EXERCISE: Copy the lines below exactly, starting at the line that contains "İlkokul (649, 142)" and stopping after the last line, and include no other lines.

DATASET ENTRIES:
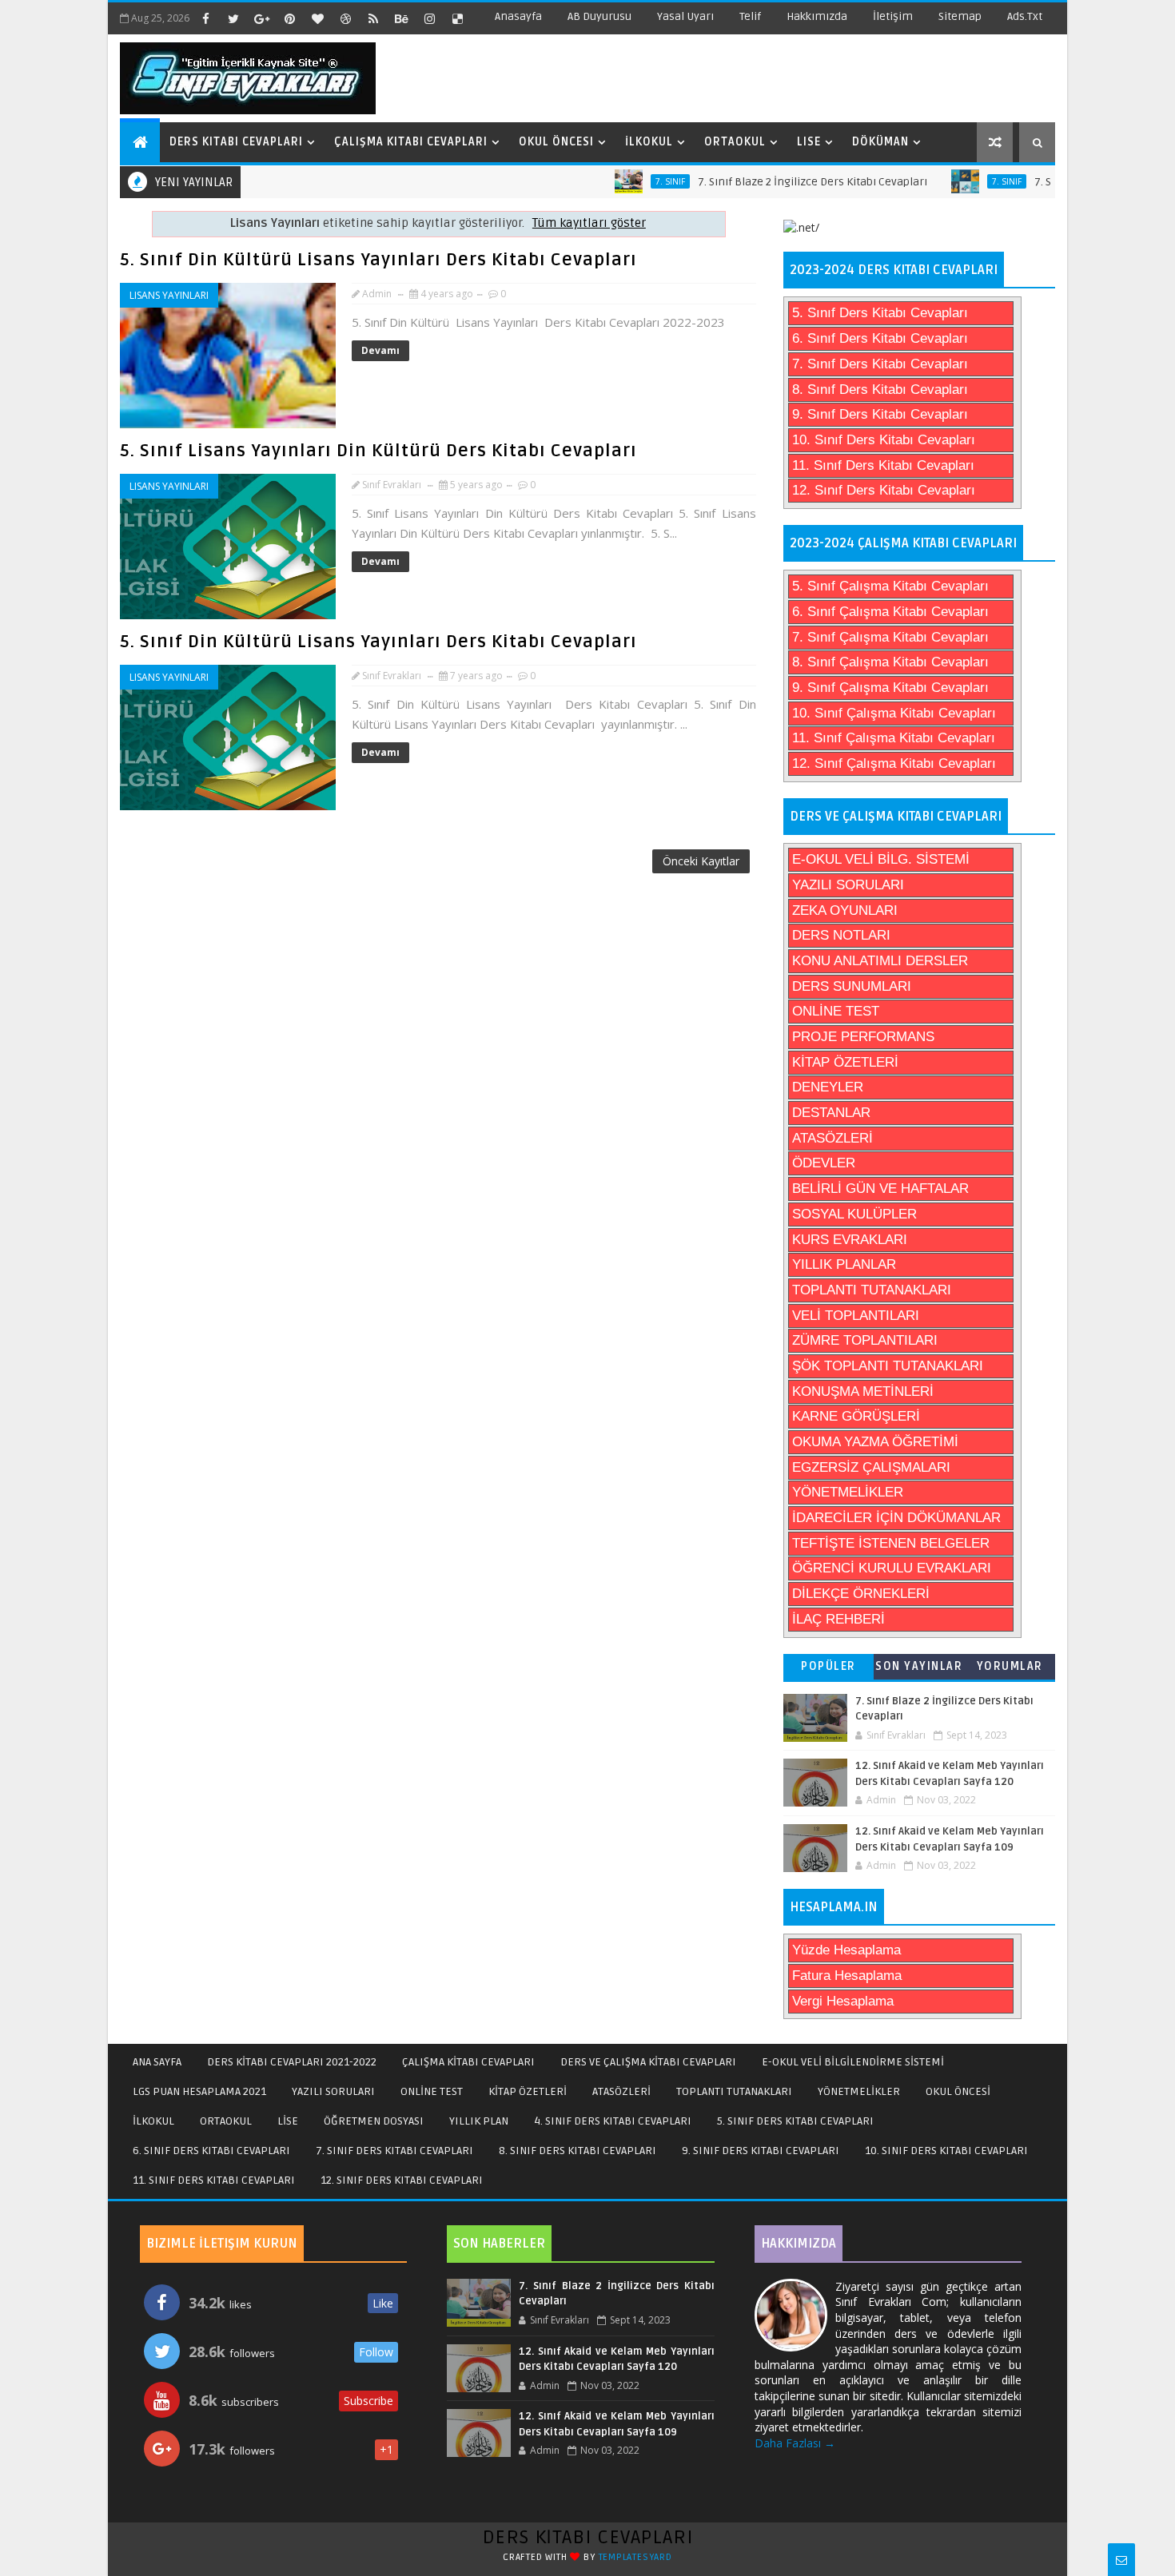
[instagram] (429, 18)
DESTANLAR (831, 1112)
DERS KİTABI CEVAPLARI (588, 2537)
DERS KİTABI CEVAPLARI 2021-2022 (291, 2062)
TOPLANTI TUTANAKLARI (871, 1290)
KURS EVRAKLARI (849, 1239)
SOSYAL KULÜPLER (854, 1214)
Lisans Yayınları (169, 295)
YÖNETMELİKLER (847, 1492)
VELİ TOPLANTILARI (855, 1315)
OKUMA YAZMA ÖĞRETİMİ (875, 1441)
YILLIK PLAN (478, 2121)
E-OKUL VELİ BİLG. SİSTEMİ (881, 859)
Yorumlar (1010, 1666)
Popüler (828, 1666)
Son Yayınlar (918, 1666)
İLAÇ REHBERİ (838, 1619)
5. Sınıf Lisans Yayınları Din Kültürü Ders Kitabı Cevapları (378, 450)
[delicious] (457, 18)
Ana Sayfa (157, 2062)
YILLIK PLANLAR (844, 1264)
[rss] (373, 18)
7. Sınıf (620, 181)
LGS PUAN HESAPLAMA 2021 (199, 2091)
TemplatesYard (635, 2557)
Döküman (880, 142)
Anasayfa (518, 16)
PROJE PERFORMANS (863, 1036)
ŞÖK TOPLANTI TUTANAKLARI (887, 1365)
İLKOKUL (153, 2121)
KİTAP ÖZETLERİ (845, 1062)
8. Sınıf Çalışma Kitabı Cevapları (890, 662)
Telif (750, 16)
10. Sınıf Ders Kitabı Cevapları (883, 439)
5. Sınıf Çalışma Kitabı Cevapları (890, 586)
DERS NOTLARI (841, 935)
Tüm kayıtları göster (589, 223)
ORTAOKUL (226, 2121)
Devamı (380, 350)
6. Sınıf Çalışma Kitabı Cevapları (890, 611)
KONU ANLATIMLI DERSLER (880, 960)
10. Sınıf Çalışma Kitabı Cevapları (894, 713)
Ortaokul (735, 142)
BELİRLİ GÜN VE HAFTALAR (880, 1188)
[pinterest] (289, 18)
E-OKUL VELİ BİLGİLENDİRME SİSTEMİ (853, 2062)
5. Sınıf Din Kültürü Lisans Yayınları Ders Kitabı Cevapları (378, 259)
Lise (809, 142)
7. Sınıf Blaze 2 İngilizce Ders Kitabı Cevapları (762, 182)
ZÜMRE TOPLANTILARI (865, 1340)
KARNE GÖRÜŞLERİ (856, 1416)
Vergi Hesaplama (843, 2001)
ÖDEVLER (823, 1163)
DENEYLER (827, 1087)
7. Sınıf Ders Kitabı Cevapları (880, 364)
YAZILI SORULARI (848, 884)
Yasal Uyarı (685, 16)
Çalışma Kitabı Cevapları (411, 142)
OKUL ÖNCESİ (958, 2091)
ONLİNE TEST (835, 1011)
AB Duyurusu (599, 16)
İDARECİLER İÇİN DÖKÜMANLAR (896, 1517)
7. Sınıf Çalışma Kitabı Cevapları (890, 637)
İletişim (893, 16)
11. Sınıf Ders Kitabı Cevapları (883, 465)
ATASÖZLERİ (832, 1138)
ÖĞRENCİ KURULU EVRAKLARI (891, 1568)
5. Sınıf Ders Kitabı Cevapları (880, 312)
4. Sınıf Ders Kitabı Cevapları (612, 2121)
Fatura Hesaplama (847, 1975)
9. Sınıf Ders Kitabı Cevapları (880, 414)
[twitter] (233, 18)
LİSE (287, 2121)
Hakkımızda (817, 16)
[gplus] (261, 18)
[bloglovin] (317, 18)
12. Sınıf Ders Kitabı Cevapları (883, 490)
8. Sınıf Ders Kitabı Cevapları (880, 389)
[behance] (401, 18)
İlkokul (649, 142)
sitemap (960, 16)
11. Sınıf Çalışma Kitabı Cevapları (893, 737)
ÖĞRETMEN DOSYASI (374, 2121)
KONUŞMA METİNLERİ (863, 1391)
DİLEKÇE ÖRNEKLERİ (861, 1593)
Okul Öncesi (556, 142)
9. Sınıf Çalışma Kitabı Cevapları (890, 687)
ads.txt (1024, 16)
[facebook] (205, 18)
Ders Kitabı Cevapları (236, 142)
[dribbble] (345, 18)
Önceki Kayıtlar (701, 861)
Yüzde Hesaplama (846, 1950)
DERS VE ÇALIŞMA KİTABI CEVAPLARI (648, 2062)
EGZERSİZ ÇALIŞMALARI (871, 1467)
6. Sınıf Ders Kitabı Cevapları (880, 338)
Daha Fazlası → (795, 2443)
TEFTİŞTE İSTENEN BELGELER (891, 1543)
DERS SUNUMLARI (851, 986)
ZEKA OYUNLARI (845, 910)
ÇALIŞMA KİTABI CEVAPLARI (468, 2062)
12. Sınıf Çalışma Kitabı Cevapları (894, 763)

RESULT OF THE EXERCISE:
İlkokul (649, 142)
sitemap (960, 16)
11. Sınıf Çalışma Kitabı Cevapları (893, 737)
ÖĞRETMEN DOSYASI (374, 2121)
KONUŞMA METİNLERİ (863, 1391)
DİLEKÇE ÖRNEKLERİ (861, 1593)
Okul Öncesi (556, 142)
9. Sınıf Çalışma Kitabı Cevapları (890, 687)
ads.txt (1024, 16)
[facebook] (205, 18)
Ders Kitabı Cevapları (236, 142)
[dribbble] (345, 18)
Önceki Kayıtlar (701, 861)
Yüzde Hesaplama (846, 1950)
DERS VE ÇALIŞMA KİTABI CEVAPLARI (648, 2062)
EGZERSİZ ÇALIŞMALARI (871, 1467)
6. Sınıf Ders Kitabı Cevapları (880, 338)
Daha Fazlası → (795, 2443)
TEFTİŞTE İSTENEN BELGELER (891, 1543)
DERS SUNUMLARI (851, 986)
ZEKA OYUNLARI (845, 910)
ÇALIŞMA KİTABI CEVAPLARI (468, 2062)
12. Sınıf Çalışma Kitabı Cevapları (894, 763)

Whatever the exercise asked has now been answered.